The lang attribute is used to know the language the track is in.

The RxPlayer understands the following standards:

  • ISO 639-1 (2 letters)
  • ISO 639-2 (3 letters)
  • ISO 639-3 (3 letters)

More complex combined formats are also understood, as long as it begins by one of the understood standards, followed by a dash ("-").

For example “en-US” is translated into just “en”, and then inferred to be english.


The mimeType attribute is used to know in which format the track is in.

The RxPlayer understands the following ones:

  • application/ttml+xml: TTML in plain text
  • text/vtt: WebVTT in plain text
  • application/x-sami: SAMI in plain text
  • application/mp4: Text track embedded in an MP4 container.
  • text/plain: Generic plain text mimeType

For the last two, the codecs attribute of the AdaptationSet will be exploited to know the exact format.


The rx-player uses the codecs attribute for text tracks in only two cases:

  • the mimeType is equal to application/mp4
  • the mimeType is equal to text/plain

For the first case, both WebVTT and TTML can be embedded in an MP4 file. To know which one we’re dealing with, the codecs attribute should be equal to:

  • stpp for TTML
  • wvtt for WebVTT

For the second case ("text/plain"), this is specifically to support plain SubRip (SRT) subtitles. To use them you need to set codecs simply to srt.


To know if we’re dealing with a closed caption text track, the RxPlayer uses the DVB-DASH specification.
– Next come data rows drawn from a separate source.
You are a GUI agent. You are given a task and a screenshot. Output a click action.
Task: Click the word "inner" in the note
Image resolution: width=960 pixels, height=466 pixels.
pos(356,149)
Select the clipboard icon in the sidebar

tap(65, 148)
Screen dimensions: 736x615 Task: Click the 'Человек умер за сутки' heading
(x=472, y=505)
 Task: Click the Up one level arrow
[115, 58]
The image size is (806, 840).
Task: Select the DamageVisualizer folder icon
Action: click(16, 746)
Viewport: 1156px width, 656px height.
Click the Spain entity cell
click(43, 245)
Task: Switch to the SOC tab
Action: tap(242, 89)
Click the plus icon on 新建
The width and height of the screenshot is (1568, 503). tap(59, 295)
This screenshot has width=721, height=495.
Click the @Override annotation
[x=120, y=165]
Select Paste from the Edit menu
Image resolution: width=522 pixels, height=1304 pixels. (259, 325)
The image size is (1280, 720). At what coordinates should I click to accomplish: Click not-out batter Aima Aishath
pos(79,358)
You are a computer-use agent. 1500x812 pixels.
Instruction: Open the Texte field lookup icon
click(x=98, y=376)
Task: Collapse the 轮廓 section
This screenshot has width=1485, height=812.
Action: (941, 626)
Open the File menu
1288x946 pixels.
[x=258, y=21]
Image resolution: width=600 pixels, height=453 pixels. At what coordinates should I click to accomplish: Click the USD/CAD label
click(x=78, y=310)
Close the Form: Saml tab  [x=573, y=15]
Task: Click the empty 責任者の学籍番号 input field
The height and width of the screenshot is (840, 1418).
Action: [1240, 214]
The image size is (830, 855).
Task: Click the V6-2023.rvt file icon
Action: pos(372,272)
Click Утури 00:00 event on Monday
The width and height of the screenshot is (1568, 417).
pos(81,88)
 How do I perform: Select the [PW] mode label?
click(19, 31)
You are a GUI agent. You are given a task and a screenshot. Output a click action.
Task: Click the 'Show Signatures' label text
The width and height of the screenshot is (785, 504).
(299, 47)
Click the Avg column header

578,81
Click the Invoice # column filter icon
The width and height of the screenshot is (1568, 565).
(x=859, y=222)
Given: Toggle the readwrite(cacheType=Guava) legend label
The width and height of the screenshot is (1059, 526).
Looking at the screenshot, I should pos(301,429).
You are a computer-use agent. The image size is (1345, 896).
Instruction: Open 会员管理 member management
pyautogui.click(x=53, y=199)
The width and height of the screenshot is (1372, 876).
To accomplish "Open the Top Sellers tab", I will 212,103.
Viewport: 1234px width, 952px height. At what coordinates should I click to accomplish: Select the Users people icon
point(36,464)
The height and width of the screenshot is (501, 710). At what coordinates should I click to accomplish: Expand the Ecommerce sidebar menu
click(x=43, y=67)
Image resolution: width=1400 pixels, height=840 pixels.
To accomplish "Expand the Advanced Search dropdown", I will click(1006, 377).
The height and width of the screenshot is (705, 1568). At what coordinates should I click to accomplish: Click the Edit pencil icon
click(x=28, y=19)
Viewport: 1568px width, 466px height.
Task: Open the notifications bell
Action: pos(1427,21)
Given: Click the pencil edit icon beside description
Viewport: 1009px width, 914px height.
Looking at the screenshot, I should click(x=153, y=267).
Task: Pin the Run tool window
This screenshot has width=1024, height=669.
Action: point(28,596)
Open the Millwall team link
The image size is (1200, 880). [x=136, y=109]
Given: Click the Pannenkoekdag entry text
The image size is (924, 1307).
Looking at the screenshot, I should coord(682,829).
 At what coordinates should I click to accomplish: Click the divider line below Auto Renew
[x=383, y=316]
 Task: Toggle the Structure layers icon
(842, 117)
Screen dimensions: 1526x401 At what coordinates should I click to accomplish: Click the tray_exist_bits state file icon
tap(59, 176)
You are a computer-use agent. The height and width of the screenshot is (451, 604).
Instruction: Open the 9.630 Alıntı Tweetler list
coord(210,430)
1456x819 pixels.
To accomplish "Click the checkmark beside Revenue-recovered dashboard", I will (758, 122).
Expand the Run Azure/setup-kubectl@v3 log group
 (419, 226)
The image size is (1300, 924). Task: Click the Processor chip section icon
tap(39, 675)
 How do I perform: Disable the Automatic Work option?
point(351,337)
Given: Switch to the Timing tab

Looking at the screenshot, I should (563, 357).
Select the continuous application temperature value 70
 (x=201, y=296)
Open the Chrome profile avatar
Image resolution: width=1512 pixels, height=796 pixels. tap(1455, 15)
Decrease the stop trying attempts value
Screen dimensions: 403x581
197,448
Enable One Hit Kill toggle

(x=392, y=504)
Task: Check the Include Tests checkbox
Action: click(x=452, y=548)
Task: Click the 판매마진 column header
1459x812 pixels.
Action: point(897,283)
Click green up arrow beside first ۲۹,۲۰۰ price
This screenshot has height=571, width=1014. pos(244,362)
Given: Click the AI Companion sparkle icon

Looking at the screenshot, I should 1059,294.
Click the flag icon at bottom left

That is, an AdaptationSet is inferred to be a closed caption for the hard of hearing, if it contains an Accessibility descriptor with the following attributes:

  • SchemeIdUri set to urn:tva:metadata:cs:AudioPurposeCS:2007
  • value set to 2

In Microsoft Smooth Streaming

In Smooth Manifests, a StreamIndex is inferred to be for a text track if its Type attribute is equal to text.


The FourCC attribute is used to infer the format of the text track. Only TTML is understood, and is translated to be a TTML track embedded in an MP4 container.

Adding support for other formats is very simple, open an issue if you want us to add a standardized FourCC code for another supported format.


The Language is used to know the language the track is in. The rules are the same than for DASH:

The rx-player understand the following standards:

  • ISO 639-1 (2 letters)
  • ISO 639-2 (3 letters)
  • ISO 639-3 (3 letters) More complex combined formats are also understood, as long as it begins by one of the understood standards, followed by a dash ("-").

For example “en-US” is translated into just “en”, and then inferred to be english.


The Subtype attribute is used to know if the language is a closed caption or not.

At the moment, the RxPlayer infers the track to be a closed caption only if its value is DESC.

Text tracks added manually

It is also possible to add a supplementary text track dynamically, by using the TextTrackRenderer tool. You can read its documentation here.

Text track display modes

There is two ways the text track can be displayed:

  • "native": The text track is displayed in <track> elements, which are directly in the linked videoElement.

  • "html": The text track is displayed in a separate <div> element.

The second ones allows for a better track stylisation. The distinction between those two is pretty simple and is explained here, in the loadVideo options documentation.